At a high level, I’m sort of confused by why you’re choosing to respond to the extremely simplified presentation of Eliezer’s arguments that he presented in this podcast.
Before writing this post, I was working a post explaining why I thought all the arguments for doom I’ve ever heard (from Yudkowsky or others) seemed flawed to me. I kept getting discouraged because there are so many arguments to cover, and it probably would have been ~3 or more times longer than this post. Responding just to the arguments Yudkowsky raised in the podcast helped me to focus actually get something out in a reasonable timeframe.
There will always be more arguments I could have included (maybe about convergent consequentialism, utility theory, the limits of data-constrained generalization, plausible constraints on takeoff speed, the feasibility of bootstrapping nanotech, etc), but the post was already > 9,000 words.
I also don’t think Yudkowsky’s arguments in the podcast were all that simplified. E.g., here he is in List of Lethalities on evolution / inner alignment:
16.Even if you train really hard on an exact loss function, that doesn’t thereby create an explicit internal representation of the loss function inside an AI that then continues to pursue that exact loss function in distribution-shifted environments. Humans don’t explicitly pursue inclusive genetic fitness; outer optimization even on a very exact, very simple loss function doesn’t produce inner optimization in that direction. This happens in practice in real life, it is what happened in the only case we know about, and it seems to me that there are deep theoretical reasons to expect it to happen again: the first semi-outer-aligned solutions found, in the search ordering of a real-world bounded optimization process, are not inner-aligned solutions. This is sufficient on its own, even ignoring many other items on this list, to trash entire categories of naive alignment proposals which assume that if you optimize a bunch on a loss function calculated using some simple concept, you get perfect inner alignment on that concept.

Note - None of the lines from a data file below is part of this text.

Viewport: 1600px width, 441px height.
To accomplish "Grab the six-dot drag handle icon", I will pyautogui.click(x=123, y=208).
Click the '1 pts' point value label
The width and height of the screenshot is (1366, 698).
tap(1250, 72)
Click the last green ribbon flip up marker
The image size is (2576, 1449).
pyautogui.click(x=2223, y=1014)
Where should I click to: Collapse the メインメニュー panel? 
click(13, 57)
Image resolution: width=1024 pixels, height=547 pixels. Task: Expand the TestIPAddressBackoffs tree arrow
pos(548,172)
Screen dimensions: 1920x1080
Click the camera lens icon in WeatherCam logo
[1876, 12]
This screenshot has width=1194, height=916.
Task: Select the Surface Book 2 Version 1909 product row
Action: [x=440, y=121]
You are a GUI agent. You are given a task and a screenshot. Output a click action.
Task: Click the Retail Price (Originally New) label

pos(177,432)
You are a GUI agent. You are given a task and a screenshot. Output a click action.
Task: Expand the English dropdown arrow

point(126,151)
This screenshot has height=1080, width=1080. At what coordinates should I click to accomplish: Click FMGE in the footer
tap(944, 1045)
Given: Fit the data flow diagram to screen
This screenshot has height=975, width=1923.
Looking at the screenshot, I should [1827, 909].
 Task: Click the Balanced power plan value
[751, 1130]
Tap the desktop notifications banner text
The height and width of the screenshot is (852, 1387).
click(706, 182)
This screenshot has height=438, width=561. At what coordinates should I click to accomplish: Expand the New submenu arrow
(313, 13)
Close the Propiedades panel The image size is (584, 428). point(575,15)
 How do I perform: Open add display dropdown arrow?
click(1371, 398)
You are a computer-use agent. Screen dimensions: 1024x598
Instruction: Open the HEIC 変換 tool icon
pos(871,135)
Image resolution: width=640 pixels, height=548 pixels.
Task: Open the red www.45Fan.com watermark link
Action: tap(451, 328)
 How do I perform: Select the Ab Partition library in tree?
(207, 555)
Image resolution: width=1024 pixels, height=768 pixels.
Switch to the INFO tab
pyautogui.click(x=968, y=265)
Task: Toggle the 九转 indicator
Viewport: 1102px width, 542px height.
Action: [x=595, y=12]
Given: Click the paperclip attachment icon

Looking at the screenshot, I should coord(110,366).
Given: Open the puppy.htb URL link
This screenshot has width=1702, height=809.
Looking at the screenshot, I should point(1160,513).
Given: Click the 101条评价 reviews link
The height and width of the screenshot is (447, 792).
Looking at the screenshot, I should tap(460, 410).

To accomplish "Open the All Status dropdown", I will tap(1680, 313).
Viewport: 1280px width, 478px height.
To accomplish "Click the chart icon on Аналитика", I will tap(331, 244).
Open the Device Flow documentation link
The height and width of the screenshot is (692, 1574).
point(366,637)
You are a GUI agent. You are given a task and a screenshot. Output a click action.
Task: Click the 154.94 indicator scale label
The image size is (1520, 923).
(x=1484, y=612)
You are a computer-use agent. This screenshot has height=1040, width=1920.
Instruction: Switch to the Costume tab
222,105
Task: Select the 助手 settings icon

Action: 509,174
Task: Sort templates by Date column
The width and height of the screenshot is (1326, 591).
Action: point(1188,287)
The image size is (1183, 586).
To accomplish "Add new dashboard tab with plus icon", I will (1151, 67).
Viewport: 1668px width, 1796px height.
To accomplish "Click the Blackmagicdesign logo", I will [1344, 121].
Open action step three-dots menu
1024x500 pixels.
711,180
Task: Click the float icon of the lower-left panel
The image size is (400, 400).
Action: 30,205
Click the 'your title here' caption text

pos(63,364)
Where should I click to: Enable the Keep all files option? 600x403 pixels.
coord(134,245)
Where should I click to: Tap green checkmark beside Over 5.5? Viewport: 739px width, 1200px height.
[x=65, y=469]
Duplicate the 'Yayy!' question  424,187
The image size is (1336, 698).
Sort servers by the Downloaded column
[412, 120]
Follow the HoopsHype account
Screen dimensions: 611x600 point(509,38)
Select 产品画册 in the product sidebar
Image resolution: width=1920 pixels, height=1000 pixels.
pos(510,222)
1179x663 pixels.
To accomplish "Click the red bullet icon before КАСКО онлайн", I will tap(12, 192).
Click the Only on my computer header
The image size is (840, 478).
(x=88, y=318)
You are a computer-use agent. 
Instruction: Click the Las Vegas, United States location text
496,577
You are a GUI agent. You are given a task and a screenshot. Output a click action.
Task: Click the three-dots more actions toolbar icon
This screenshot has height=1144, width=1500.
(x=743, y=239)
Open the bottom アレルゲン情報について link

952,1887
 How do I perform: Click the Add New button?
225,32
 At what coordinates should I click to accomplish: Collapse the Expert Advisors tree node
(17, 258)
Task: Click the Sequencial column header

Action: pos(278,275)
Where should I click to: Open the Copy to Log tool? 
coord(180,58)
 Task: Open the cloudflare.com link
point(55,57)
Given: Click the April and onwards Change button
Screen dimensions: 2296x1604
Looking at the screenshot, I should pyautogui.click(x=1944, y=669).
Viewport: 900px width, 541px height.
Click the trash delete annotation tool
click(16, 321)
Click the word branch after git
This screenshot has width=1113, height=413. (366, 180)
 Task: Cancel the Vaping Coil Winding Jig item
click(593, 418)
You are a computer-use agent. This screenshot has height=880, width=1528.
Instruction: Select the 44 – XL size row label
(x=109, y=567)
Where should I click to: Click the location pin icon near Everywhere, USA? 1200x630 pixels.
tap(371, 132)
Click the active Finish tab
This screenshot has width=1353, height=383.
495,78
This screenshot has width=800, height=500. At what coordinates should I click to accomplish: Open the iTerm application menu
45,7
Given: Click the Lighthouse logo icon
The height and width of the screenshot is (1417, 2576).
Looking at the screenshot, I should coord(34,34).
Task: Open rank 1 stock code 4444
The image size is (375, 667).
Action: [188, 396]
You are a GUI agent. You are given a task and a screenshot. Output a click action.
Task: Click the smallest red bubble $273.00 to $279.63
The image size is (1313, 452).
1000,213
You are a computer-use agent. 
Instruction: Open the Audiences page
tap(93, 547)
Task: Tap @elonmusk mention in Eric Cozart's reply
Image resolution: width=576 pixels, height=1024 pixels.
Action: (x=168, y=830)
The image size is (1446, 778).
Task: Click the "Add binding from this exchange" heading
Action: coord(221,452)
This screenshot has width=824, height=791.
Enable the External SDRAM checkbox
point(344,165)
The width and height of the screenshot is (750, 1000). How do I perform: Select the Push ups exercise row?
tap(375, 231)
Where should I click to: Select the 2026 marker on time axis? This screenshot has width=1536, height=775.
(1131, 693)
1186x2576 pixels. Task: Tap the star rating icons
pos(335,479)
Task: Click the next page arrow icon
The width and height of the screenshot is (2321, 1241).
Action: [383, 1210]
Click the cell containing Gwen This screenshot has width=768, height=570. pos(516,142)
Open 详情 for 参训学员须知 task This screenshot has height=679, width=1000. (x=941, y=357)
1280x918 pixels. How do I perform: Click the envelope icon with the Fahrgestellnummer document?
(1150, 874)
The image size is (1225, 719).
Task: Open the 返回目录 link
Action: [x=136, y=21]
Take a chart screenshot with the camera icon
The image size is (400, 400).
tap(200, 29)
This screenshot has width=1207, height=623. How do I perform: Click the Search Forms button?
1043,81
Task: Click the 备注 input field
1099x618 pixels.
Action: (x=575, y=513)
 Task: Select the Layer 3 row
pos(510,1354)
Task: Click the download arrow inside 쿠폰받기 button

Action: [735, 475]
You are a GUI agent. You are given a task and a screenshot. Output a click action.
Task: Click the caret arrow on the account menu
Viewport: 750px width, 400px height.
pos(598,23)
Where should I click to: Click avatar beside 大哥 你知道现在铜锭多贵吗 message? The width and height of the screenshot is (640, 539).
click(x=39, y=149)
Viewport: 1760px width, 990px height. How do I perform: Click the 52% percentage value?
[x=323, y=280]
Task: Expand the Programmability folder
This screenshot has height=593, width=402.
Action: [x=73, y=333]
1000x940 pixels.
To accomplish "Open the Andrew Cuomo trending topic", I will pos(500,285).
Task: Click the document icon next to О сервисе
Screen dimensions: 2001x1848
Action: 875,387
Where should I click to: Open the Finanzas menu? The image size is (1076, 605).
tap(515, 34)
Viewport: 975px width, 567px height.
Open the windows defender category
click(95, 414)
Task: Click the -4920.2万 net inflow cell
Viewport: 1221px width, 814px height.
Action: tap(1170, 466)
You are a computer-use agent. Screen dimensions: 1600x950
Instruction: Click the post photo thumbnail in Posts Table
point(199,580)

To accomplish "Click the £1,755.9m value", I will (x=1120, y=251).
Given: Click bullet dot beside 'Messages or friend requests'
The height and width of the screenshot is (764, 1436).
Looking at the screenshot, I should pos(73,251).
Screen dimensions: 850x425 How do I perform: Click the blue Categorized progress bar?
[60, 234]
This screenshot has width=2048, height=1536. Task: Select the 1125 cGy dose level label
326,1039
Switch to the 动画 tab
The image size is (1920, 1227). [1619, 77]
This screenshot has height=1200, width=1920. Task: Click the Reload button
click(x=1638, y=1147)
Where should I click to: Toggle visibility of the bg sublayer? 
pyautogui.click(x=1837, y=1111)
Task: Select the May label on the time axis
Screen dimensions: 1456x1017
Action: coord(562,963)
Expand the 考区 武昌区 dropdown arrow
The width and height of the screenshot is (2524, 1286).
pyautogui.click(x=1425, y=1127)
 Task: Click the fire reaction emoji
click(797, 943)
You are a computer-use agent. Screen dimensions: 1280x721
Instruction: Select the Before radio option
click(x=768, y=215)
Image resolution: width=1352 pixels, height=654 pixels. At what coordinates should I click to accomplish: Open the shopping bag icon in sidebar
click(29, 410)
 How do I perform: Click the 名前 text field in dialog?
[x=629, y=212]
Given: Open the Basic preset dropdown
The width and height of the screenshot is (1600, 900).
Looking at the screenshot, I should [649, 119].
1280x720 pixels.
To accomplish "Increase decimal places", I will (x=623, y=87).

He makes the analogy to evolution, which I addressed in this post, then makes an offhand assertion: “the first semi-outer-aligned solutions found, in the search ordering of a real-world bounded optimization process, are not inner-aligned solutions.”
(I in fact agree with this assertion as literally put, but don’t think it poses an issue for alignment. A core aspect of human values is the intent to learn more accurate abstractions over time, and interpretability on pretrained model representations suggest they’re already internally “ensembling” many different abstractions of varying sophistication, with the abstractions used for a particular task being determined by an interaction between the task data available and the accessibility of the different pretrained abstractions. It seems quite feasible to me to create an AI that’s not infinitely tied to using a particular abstraction for estimating the desirability of all future plans, just as current humans are not tied to doing so).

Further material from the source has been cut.